● **What is required**
Pick up the blog post below on press coverage of the 2008 International Conference on Climate Change right after its final sentence, and keep writing it.

● **Document section**
2008

Lazy Ass Reporters!

by Lene Johansen on March 5, 2008

in Politics

The 2008 International Conference on Climate Change was a great hit. For the sheer audacity of daring to discuss the questions that IPCC omitted, a ton of reporters could not stay away. The problem with reporters is that they pick the easy story and so far the only story that got out was the political stories.

I found some amazing science stories at the conference, but they take time to develop and sell. The science news cycle is slower than most if it is done properly. The fast science news cycle is faster, but the significance of a story takes experience and effort to follow, it used to frustrate the hell out of me when I started writing about science.

The Columbia Journalism Review published a story headlined the The Skeptics Ball, -Heartland Institute conference tests news judgment. Just by the headline they have dismissed the conference was not labeled Heartland Institute Conference. The Heartland Institute actually has one of those, but this one was the 2008 International Climate Change Conference.

As John Stossel pointed out in his speech on Tuesday, he was impressed by Joe Bast's optimism about the coverage. Bast was probably bolstered by the fact that major media internationally actually carried stories from the conference, it is more than he is used to for his courageous, but counterintuitive approaches to public policy. Mainstream media has been killing people who questions the reasoning and policy approaches to the global warming scare with silence for months and years.

● **Extracted material**
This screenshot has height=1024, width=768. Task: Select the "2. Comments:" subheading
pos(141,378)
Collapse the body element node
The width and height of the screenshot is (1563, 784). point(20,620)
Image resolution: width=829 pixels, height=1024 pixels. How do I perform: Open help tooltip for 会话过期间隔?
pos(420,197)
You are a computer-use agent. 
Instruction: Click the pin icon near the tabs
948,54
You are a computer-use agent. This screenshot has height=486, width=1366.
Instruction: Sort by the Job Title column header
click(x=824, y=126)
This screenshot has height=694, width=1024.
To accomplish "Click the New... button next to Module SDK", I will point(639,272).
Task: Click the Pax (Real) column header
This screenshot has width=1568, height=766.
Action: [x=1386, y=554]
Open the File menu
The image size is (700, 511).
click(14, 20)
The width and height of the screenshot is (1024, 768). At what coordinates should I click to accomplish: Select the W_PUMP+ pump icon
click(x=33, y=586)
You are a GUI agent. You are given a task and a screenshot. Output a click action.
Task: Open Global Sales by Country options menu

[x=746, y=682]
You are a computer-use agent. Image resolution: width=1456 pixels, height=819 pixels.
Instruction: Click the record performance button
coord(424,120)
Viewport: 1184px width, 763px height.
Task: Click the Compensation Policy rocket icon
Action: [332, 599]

● **Final result**
I posted this comment on the Columbia Journalism Review's comment section to Curtis Brainard's story the Sceptics Ball. I have to admit, I did expect the gospel meeting, but I got a kick ass science conference, the reporters that wrote about the gospel meeting was sloppy, lazy, or in non-attendance. National and international reporting involves a lot of assumptions, and as my professors beat into me the hard way in the Missouri School of Journalism (one of the best, in case you are not part of the media mafia), assumption makes an ASS out of U and ME.

The reports that got out so far was the easy, short deadline political reports, but the science reports from this conference will take time to develop. I hope to put Roy Spencer to shame so we can make him a center fold in the magazines that science geeks reads.

"I am not sure if Curtis Brainard actually went to the conference, but I have read a lot of press accounts and I am not sure that some of those guys went to the same conference as I did. There was in fact a slough of reporters there, including a three-person team from BBC who did not find the stories they expected, but they found a whole lot of others according to my conversations with them.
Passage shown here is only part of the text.